▶ _Stored data_
□ □ □ □ □

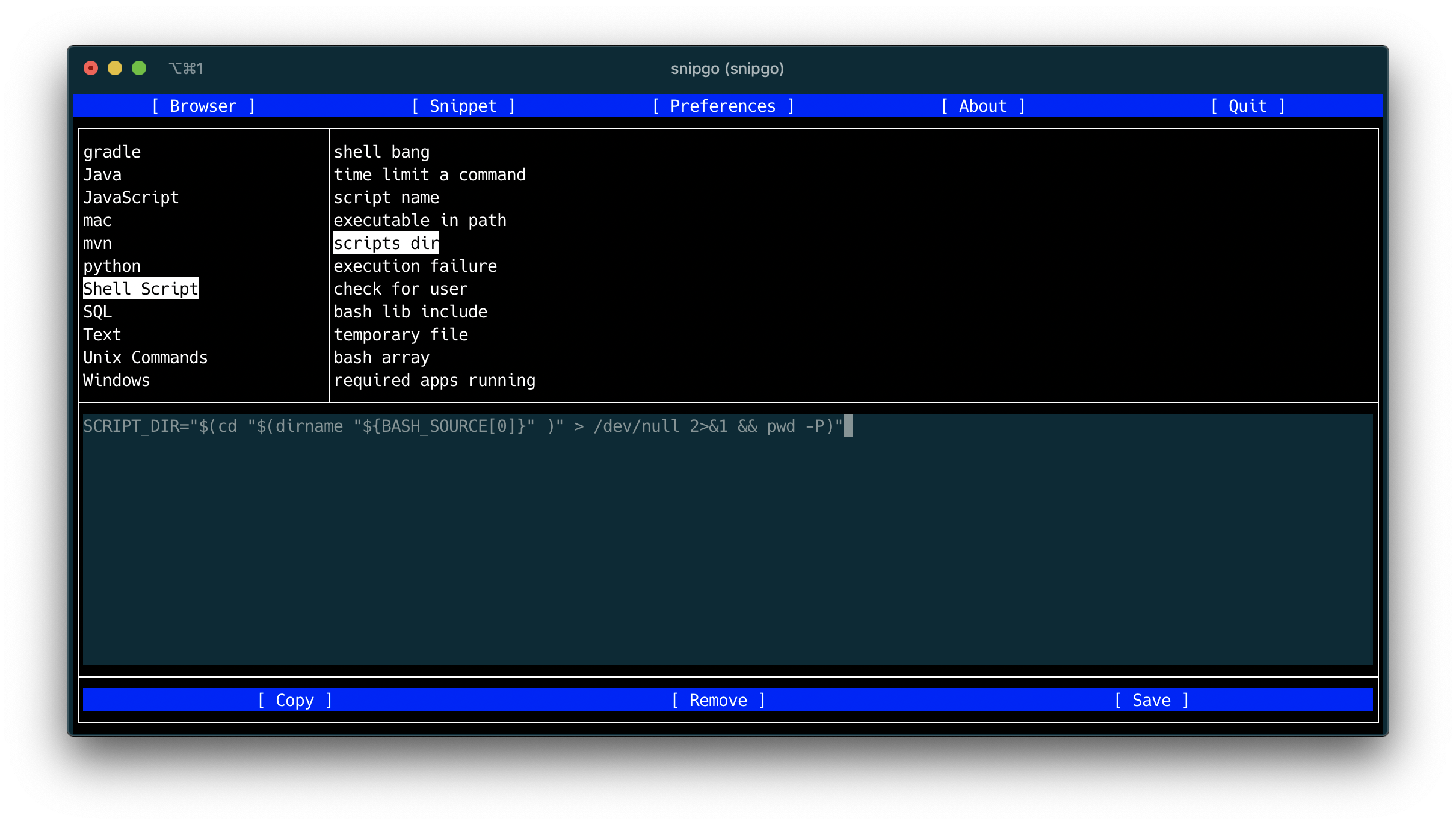Select the time limit a command snippet
Screen dimensions: 1456x825
point(429,174)
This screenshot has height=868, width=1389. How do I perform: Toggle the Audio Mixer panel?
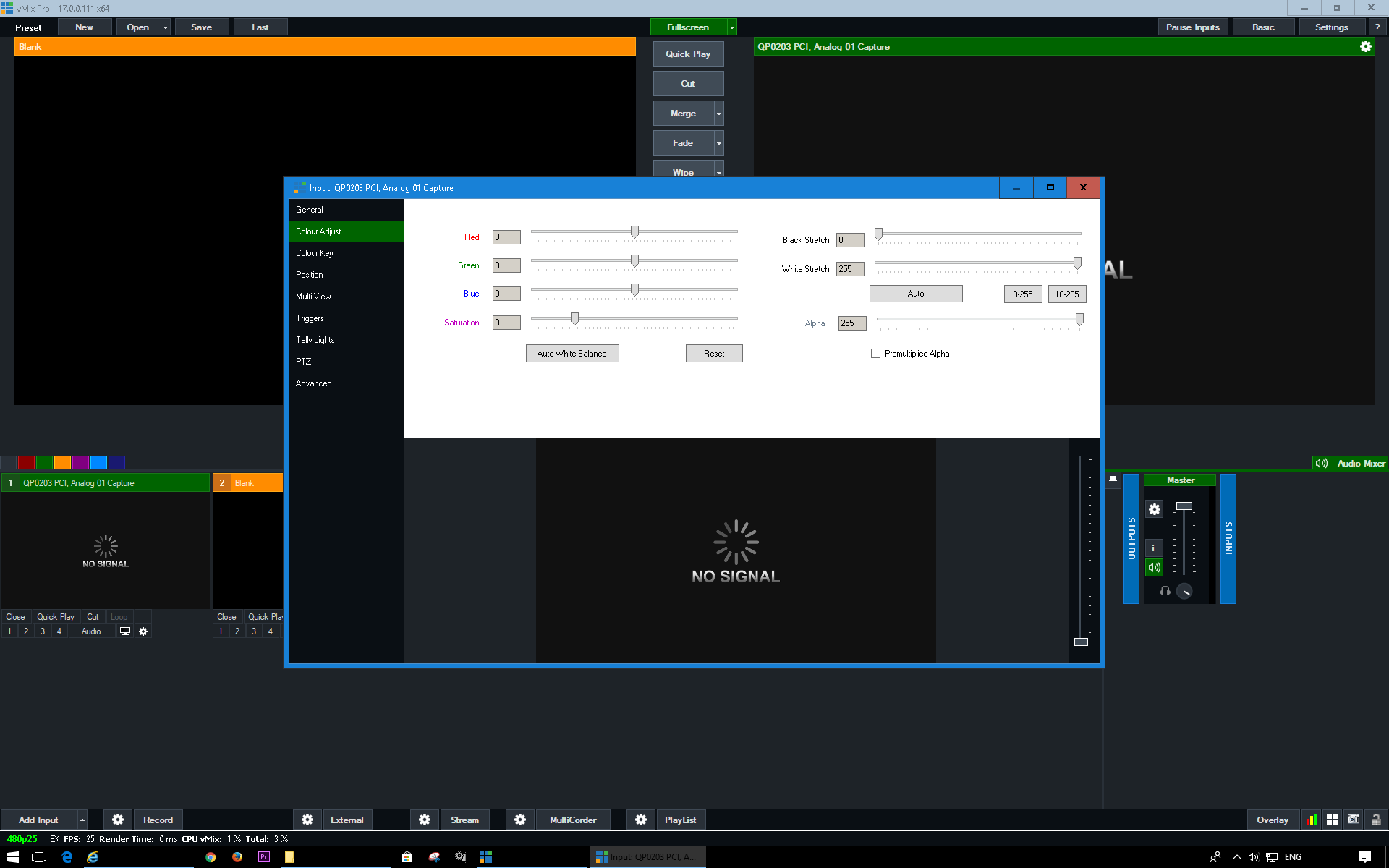point(1351,463)
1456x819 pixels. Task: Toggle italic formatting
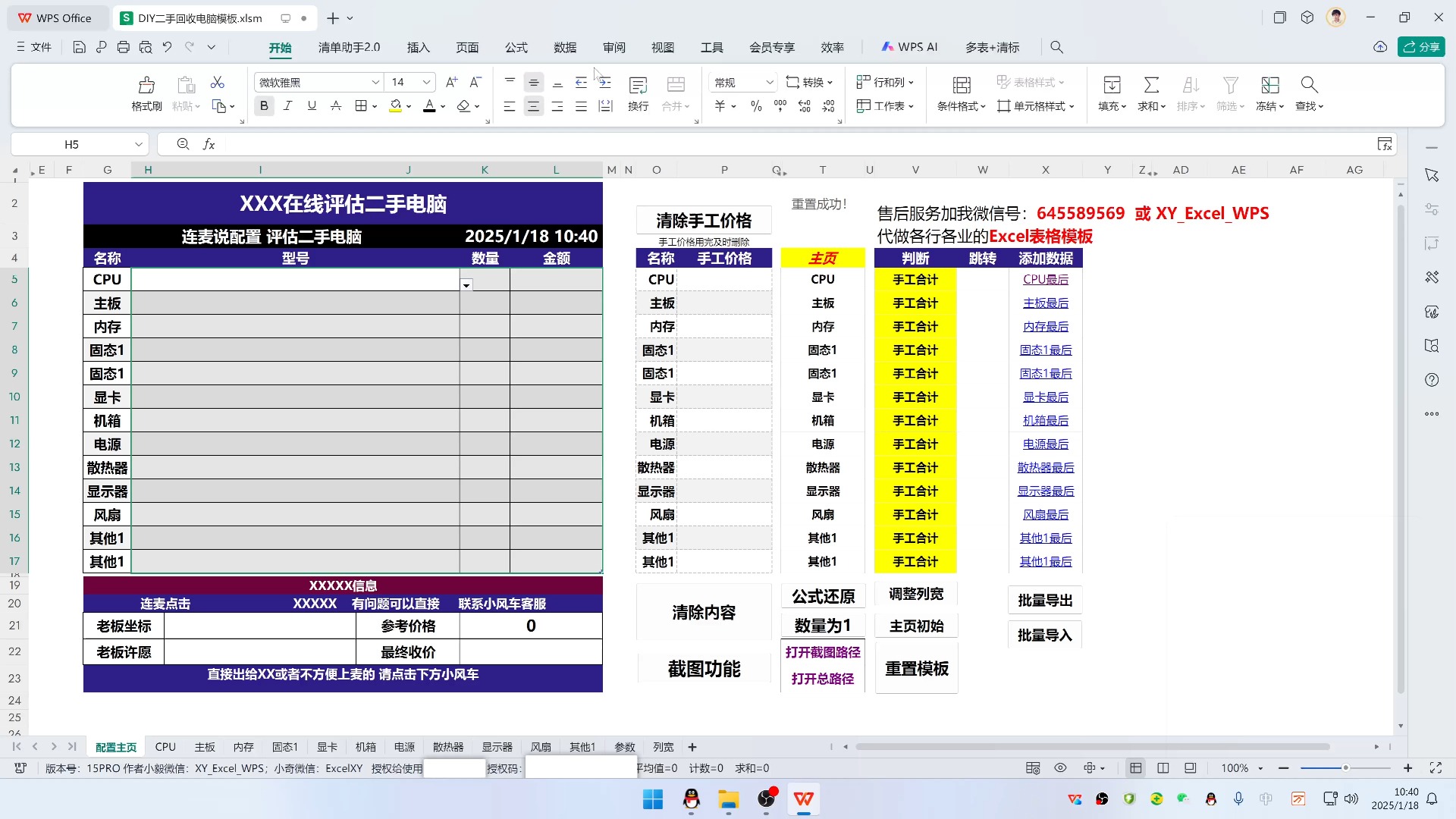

□ □ □ □ □

▶ _Work instructions_
Please print exactly the lines from the line containing "This screenshot has" through the end of the records above, both included, leaving out every picture.

▶ _Result for this task_
This screenshot has height=868, width=1389. How do I perform: Toggle the Audio Mixer panel?
point(1351,463)
1456x819 pixels. Task: Toggle italic formatting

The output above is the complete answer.